--- WHAT IS EXPECTED ---
Locate each line of the listing below that contains the word "height" and copy those lines out.

[Entries on target coordinates]

——————————

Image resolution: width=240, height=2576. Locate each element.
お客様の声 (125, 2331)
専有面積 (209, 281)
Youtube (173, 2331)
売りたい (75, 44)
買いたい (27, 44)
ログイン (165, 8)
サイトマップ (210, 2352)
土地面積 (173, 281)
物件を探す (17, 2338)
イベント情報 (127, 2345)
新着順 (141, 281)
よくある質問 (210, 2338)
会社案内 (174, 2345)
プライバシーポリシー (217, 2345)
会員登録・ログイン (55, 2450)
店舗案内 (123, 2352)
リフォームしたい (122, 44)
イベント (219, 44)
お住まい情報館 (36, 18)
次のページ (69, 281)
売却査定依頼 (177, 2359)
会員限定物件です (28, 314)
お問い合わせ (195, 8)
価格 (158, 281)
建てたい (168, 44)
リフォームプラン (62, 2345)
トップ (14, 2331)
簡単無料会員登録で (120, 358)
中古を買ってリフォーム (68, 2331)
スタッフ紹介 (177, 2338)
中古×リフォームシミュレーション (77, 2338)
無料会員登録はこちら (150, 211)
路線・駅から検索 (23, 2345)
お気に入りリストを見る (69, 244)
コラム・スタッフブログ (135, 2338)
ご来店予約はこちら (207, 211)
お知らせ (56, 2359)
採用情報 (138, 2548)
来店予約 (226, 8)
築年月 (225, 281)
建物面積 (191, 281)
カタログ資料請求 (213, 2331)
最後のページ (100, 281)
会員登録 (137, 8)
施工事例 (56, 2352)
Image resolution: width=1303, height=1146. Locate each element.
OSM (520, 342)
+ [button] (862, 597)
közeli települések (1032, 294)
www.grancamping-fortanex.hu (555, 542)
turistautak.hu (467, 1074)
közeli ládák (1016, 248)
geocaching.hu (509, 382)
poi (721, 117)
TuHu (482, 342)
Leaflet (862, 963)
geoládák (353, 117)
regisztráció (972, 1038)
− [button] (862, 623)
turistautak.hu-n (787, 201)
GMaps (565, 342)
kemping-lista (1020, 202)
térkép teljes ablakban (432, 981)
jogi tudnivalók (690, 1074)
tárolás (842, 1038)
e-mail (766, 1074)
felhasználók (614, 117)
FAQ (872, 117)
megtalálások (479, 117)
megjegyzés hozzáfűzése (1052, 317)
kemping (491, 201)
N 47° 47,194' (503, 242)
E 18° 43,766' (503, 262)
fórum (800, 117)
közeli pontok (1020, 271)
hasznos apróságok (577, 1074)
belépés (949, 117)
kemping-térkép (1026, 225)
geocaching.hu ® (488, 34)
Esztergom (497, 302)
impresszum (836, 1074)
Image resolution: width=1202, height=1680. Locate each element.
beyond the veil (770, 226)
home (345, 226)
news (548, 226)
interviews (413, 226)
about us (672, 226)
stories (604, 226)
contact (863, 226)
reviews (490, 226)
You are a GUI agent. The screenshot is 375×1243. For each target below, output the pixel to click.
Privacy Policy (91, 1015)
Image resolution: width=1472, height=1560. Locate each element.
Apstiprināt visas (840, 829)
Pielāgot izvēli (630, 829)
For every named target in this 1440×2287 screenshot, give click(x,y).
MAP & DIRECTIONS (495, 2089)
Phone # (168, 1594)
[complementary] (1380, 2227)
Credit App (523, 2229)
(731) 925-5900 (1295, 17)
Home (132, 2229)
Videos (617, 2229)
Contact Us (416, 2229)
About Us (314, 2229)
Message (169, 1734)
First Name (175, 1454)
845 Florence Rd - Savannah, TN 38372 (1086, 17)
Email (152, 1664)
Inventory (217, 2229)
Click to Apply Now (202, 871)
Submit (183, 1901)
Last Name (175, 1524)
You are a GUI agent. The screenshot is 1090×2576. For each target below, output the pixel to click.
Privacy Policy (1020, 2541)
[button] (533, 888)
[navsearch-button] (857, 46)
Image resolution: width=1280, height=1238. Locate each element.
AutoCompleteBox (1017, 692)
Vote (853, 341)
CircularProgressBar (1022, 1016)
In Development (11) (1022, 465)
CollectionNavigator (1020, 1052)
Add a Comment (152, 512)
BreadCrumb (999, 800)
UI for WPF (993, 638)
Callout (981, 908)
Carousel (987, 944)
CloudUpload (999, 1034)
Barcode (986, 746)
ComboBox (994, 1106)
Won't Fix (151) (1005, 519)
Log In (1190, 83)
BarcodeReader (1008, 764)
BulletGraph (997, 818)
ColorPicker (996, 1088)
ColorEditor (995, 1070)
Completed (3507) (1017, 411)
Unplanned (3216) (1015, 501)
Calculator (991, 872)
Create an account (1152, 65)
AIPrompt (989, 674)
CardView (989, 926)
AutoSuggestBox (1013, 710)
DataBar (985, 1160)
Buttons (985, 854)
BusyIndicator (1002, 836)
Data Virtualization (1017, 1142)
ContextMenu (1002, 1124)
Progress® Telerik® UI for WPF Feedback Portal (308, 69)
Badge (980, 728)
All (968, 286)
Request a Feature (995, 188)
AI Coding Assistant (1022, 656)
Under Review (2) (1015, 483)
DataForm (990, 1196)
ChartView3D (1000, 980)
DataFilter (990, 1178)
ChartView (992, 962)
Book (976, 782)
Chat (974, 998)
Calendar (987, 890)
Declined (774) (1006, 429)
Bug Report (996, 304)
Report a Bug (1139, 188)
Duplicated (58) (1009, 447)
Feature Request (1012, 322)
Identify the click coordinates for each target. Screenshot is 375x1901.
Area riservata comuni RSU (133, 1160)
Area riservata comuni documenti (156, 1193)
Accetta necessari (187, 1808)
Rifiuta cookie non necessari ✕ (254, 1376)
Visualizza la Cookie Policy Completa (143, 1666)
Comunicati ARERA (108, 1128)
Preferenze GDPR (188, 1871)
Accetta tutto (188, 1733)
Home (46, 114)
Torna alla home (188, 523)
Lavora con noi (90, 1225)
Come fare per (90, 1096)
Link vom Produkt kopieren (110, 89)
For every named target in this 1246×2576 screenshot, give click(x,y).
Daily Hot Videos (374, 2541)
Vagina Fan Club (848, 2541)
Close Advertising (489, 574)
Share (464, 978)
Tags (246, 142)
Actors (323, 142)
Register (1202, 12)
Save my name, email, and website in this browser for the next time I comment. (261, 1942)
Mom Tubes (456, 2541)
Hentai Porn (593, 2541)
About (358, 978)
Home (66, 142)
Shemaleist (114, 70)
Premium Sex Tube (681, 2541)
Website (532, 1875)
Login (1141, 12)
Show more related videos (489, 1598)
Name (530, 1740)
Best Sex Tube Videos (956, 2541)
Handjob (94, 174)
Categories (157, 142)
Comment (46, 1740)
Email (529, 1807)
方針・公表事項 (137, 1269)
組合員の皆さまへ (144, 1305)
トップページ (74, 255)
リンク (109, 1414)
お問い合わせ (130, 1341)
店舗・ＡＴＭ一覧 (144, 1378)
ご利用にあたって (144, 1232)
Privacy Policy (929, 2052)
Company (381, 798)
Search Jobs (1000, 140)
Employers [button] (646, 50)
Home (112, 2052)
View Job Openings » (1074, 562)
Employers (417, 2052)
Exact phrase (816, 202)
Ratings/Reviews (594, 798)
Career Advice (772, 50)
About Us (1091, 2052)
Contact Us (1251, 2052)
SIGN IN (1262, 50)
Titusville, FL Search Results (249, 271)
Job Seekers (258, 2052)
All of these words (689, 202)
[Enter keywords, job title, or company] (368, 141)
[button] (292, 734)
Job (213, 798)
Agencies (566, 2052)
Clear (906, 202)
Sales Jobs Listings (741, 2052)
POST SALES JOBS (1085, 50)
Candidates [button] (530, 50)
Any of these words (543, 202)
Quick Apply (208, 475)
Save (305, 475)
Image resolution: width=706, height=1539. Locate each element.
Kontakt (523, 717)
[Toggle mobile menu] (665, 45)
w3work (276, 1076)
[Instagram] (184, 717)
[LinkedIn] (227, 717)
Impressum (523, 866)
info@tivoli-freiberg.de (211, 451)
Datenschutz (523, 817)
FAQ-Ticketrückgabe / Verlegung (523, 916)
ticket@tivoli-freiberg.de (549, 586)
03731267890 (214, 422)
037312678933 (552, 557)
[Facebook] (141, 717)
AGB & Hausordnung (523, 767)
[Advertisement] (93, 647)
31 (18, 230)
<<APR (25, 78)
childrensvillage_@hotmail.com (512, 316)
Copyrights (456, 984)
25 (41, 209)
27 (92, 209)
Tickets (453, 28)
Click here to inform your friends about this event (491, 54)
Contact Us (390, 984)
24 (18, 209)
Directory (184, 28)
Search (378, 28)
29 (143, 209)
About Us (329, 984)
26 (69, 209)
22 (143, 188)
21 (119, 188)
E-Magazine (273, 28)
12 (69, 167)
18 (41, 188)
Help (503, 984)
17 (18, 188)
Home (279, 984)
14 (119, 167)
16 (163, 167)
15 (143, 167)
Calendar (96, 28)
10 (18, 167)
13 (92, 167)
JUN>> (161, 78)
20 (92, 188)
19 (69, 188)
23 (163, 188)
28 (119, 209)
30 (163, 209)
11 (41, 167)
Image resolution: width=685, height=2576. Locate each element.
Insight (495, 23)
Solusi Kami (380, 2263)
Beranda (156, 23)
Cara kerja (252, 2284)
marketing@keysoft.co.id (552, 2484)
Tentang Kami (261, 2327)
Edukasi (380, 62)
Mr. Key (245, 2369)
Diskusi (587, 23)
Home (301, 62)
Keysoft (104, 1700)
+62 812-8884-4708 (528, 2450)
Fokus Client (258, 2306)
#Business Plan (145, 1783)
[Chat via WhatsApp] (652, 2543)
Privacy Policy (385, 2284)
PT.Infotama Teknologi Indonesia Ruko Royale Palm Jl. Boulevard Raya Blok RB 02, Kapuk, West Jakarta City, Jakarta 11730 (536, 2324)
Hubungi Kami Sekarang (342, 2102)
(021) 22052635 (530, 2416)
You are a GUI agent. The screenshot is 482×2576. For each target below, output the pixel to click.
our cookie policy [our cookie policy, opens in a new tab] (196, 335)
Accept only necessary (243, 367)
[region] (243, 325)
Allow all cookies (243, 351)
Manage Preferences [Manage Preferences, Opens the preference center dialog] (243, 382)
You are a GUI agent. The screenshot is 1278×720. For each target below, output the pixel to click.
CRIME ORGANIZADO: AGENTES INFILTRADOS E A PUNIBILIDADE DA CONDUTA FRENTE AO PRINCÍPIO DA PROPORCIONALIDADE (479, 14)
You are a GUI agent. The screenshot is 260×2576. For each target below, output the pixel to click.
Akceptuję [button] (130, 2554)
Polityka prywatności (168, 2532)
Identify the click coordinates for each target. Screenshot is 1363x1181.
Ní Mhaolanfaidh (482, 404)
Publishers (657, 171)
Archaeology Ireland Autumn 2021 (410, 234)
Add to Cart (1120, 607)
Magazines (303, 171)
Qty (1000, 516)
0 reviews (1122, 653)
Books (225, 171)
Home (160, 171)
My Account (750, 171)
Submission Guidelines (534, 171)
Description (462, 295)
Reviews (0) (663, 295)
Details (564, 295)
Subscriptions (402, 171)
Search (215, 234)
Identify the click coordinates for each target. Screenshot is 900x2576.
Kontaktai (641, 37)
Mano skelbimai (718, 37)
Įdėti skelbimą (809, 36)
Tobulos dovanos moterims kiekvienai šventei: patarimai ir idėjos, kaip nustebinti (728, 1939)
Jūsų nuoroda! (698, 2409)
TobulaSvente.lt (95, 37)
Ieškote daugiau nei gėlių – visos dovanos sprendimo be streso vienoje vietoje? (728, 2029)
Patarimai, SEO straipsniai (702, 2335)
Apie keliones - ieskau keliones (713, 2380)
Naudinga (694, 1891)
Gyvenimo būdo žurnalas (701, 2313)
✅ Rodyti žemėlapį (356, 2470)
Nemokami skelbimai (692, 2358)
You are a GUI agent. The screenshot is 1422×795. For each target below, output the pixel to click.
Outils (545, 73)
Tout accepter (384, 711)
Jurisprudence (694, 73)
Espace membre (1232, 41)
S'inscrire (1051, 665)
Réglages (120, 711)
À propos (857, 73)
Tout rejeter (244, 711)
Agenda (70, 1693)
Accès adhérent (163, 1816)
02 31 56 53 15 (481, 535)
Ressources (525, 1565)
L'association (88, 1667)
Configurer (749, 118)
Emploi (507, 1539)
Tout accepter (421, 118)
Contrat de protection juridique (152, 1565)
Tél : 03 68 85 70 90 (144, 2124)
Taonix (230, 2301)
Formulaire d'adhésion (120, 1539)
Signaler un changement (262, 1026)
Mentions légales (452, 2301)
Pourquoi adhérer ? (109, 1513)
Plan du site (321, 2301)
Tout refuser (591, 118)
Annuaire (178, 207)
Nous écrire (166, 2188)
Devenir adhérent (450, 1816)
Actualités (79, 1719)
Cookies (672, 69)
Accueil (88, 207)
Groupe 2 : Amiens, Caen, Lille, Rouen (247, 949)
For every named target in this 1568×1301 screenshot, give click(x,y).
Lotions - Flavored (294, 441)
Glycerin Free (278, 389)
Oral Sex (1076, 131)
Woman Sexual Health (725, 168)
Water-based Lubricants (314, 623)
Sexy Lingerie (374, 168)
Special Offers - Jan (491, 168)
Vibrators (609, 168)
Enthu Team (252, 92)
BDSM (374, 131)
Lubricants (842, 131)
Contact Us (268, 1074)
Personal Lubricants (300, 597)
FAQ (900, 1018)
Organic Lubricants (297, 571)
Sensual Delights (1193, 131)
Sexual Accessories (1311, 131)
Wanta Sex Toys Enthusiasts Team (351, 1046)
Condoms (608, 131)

——————————

--- TASK ANSWER ---
Image resolution: width=240, height=2576. Locate each element.
Image resolution: width=1303, height=1146. Locate each element.
Image resolution: width=1202, height=1680. Locate each element.
Image resolution: width=1472, height=1560. Locate each element.
Image resolution: width=1280, height=1238. Locate each element.
Image resolution: width=706, height=1539. Locate each element.
Image resolution: width=685, height=2576. Locate each element.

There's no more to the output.